-- START --

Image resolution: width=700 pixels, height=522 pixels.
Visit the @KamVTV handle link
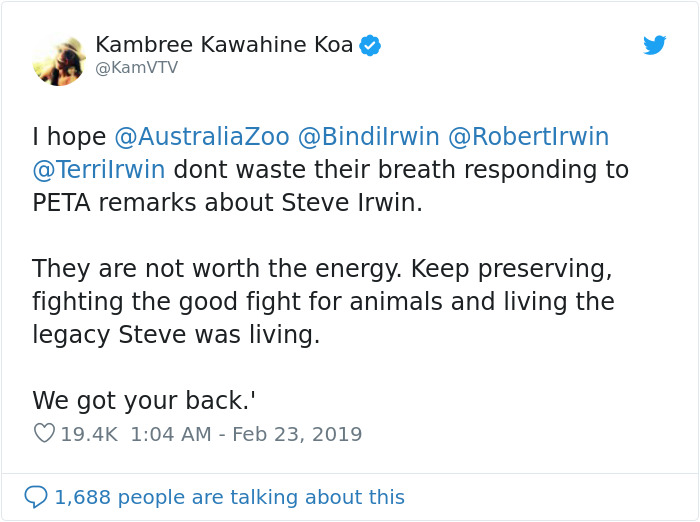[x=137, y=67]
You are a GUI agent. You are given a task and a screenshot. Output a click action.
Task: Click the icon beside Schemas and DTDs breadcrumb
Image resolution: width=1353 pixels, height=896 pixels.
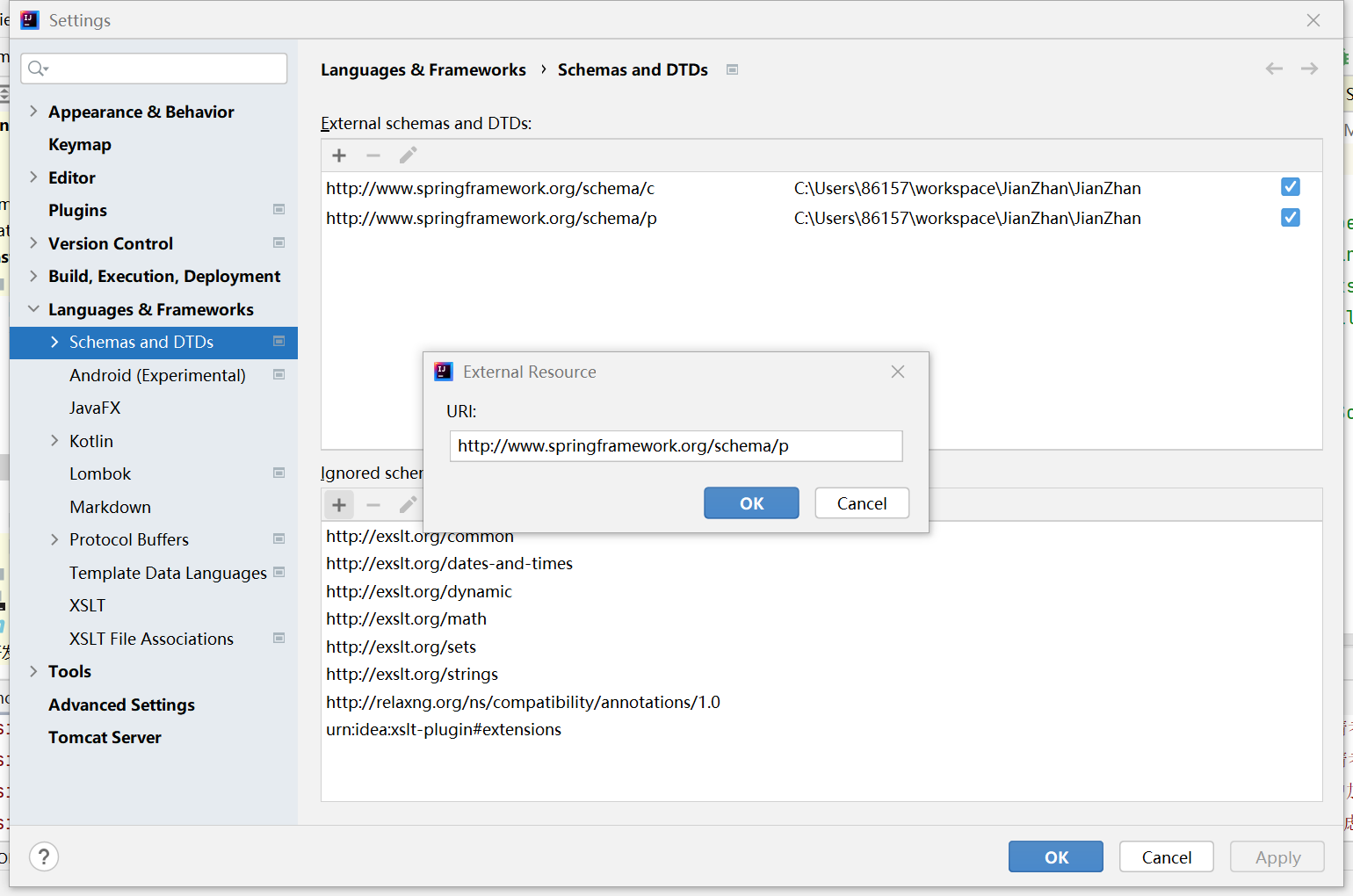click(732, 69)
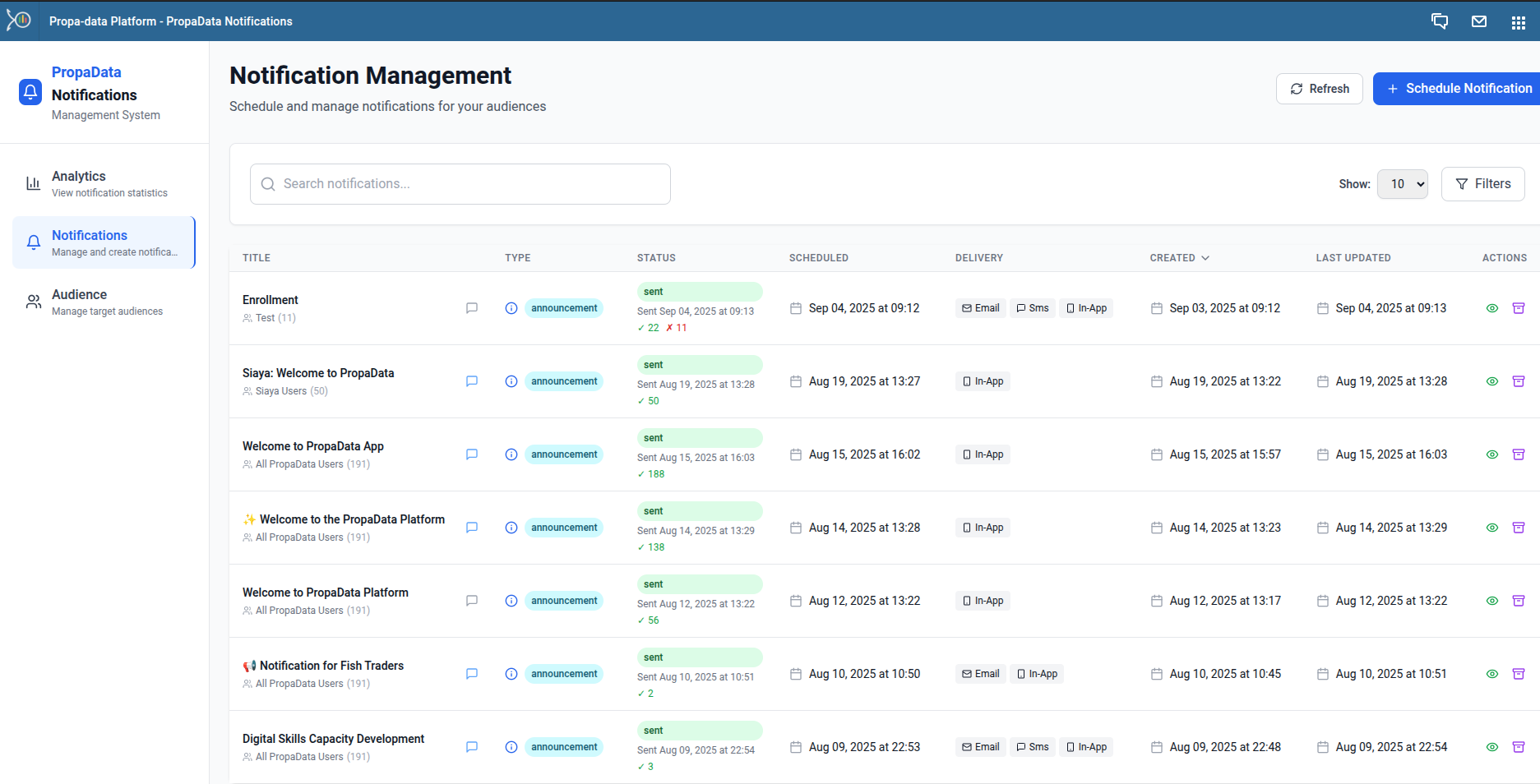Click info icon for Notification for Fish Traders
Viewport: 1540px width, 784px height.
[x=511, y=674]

-- END --

Repeat the rows above word for word, leaving out the pictures.

Image resolution: width=700 pixels, height=522 pixels.
Visit the @KamVTV handle link
[x=137, y=67]
You are a GUI agent. You are given a task and a screenshot. Output a click action.
Task: Click the icon beside Schemas and DTDs breadcrumb
Image resolution: width=1353 pixels, height=896 pixels.
click(732, 69)
Click info icon for Notification for Fish Traders
Viewport: 1540px width, 784px height.
[x=511, y=674]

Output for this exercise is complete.